The RPL team is conducting laboratory experiments to evaluate the rates and pathways whereby reduced energy sources are produced by the reaction of water with ultramafic rocks and minerals. Experiments focus on temperatures within the known habitable realm for life, and the data is used to build predictive models of the types of metabolisms that could potentially be supported by low-temperature water/rock interactions. We will then examine whether the low flux of nutrients and energy supplied from water/rock interactions is capable of supporting the kinds of organisms that have been and will be (as part of this work) isolated from serpentinite-hosted ecosystems. Target organisms will be introduced into W/R experiments to provide critical insights into the extent to which substrates produced from water/rock interactions can sustain life and whether biological activity may exert direct controls on the resulting reaction pathways, rates, products and potential biosignatures that may result. A second primary objective of the experimental research plan is to gain a more comprehensive understanding of how these electron donors (H2, CH4, formate, CO) are produced during peridotite-water interactions, and how the rate of production of these compounds is affected by environmental conditions such as reaction temperature, rock and water composition, alteration history, and water/rock ratio.
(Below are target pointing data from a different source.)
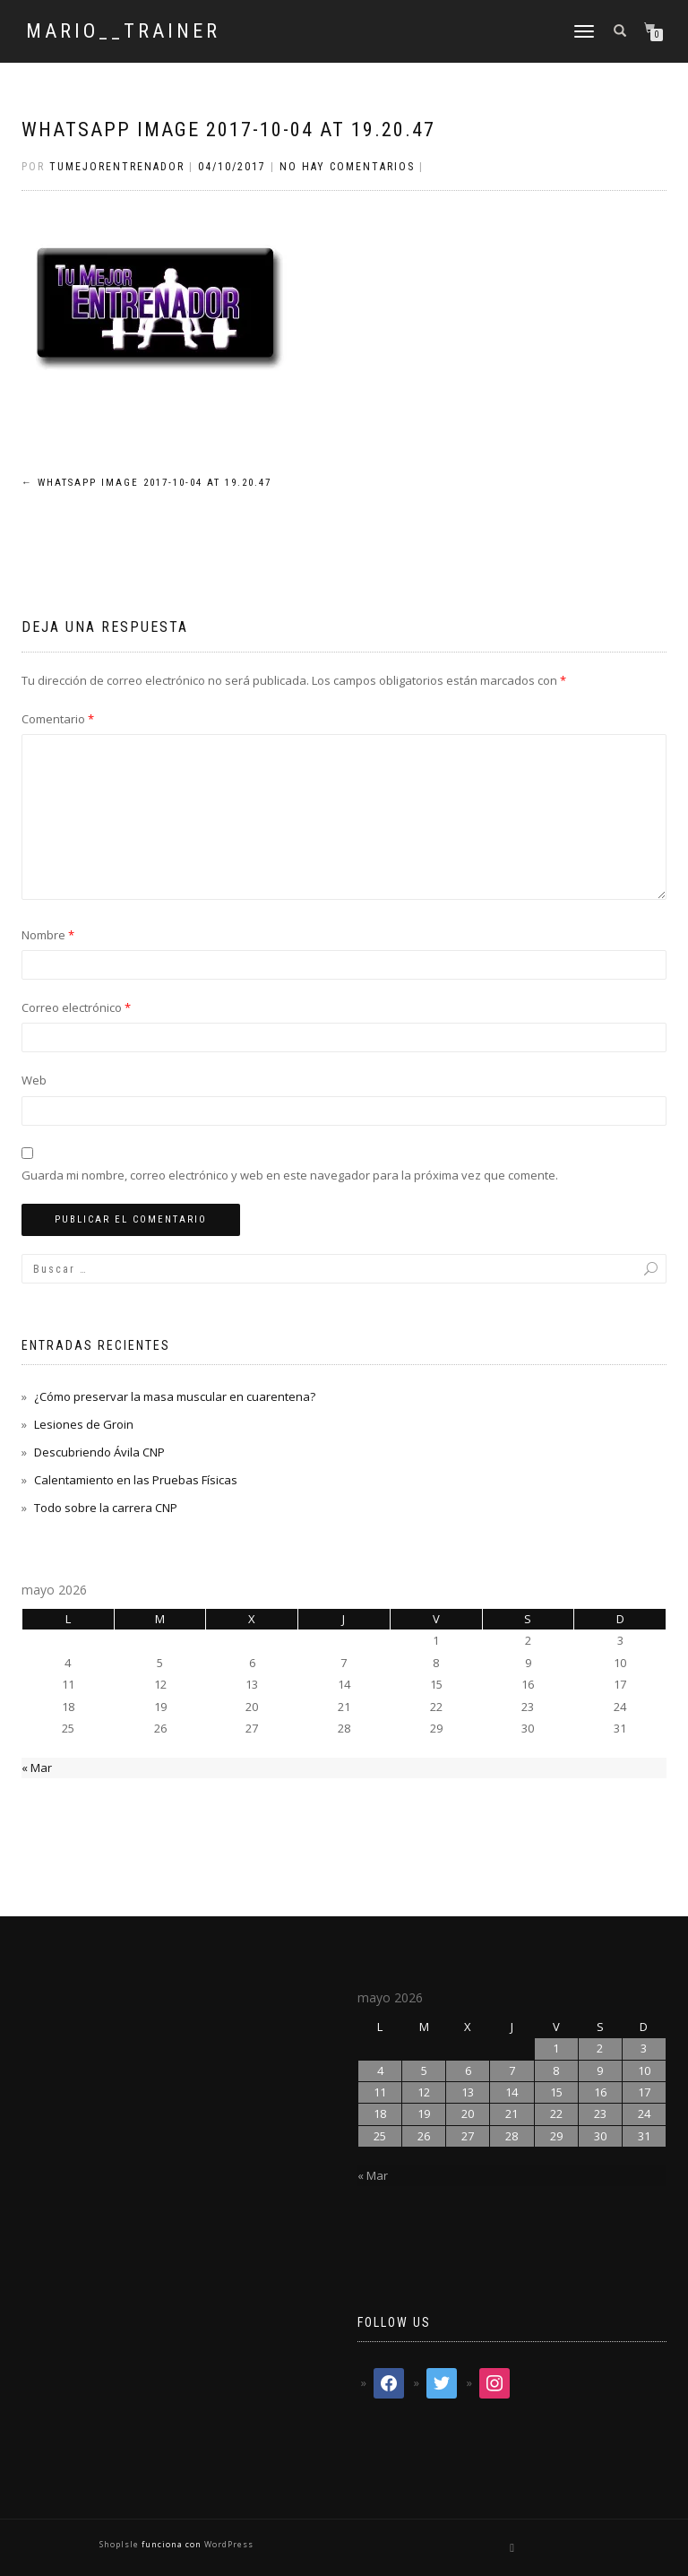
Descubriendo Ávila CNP (99, 1452)
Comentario (58, 719)
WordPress (228, 2544)
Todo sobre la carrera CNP (105, 1508)
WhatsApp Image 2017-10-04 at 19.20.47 (228, 129)
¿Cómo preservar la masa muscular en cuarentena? (174, 1396)
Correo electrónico (76, 1007)
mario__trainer (123, 31)
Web (34, 1080)
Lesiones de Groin (83, 1424)
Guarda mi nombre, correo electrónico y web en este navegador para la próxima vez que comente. (290, 1175)
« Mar (37, 1767)
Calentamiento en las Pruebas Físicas (135, 1480)
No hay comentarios (347, 166)
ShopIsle (120, 2544)
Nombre (48, 935)
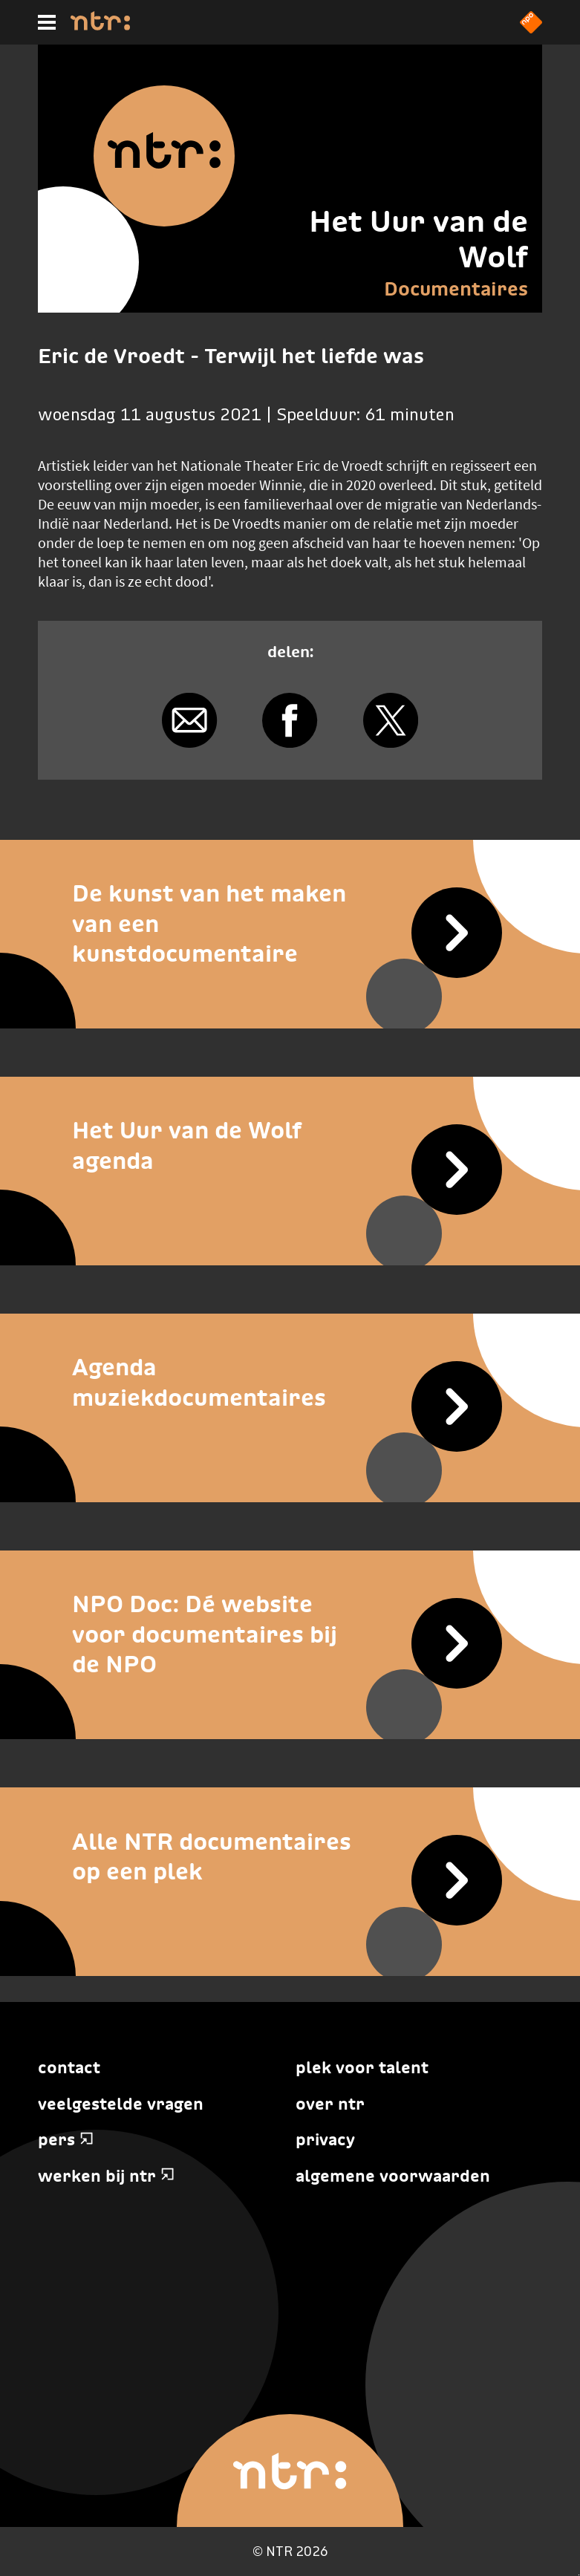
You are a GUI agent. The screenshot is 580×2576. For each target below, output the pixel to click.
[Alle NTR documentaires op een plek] (290, 1856)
Task 1. Generation of Electron Donors During Water/Rock Interactions
- Abiotic Mineral Hydration Experiments.
- Mechanistic tests of Fe(II)-driven interfacial electron-transfer
- Tracking the origin and fate of hydrocarbons and organic acids.
Task 2: Experimental Inputs/Outputs of Habitability Modeling
Task 3: Water/Rock reactions coupled with microbial activity
Task 4: Microbial physiology of populations sustained by water/rock interaction.
- Isolation of Target Organisms
- Continuous flow reactors for use in monitoring biofilm physiology.
- Production of isotopic biomarkers in laboratory cultures.
- Mineralogical, microscopic, and molecular analyses of incubated minerals.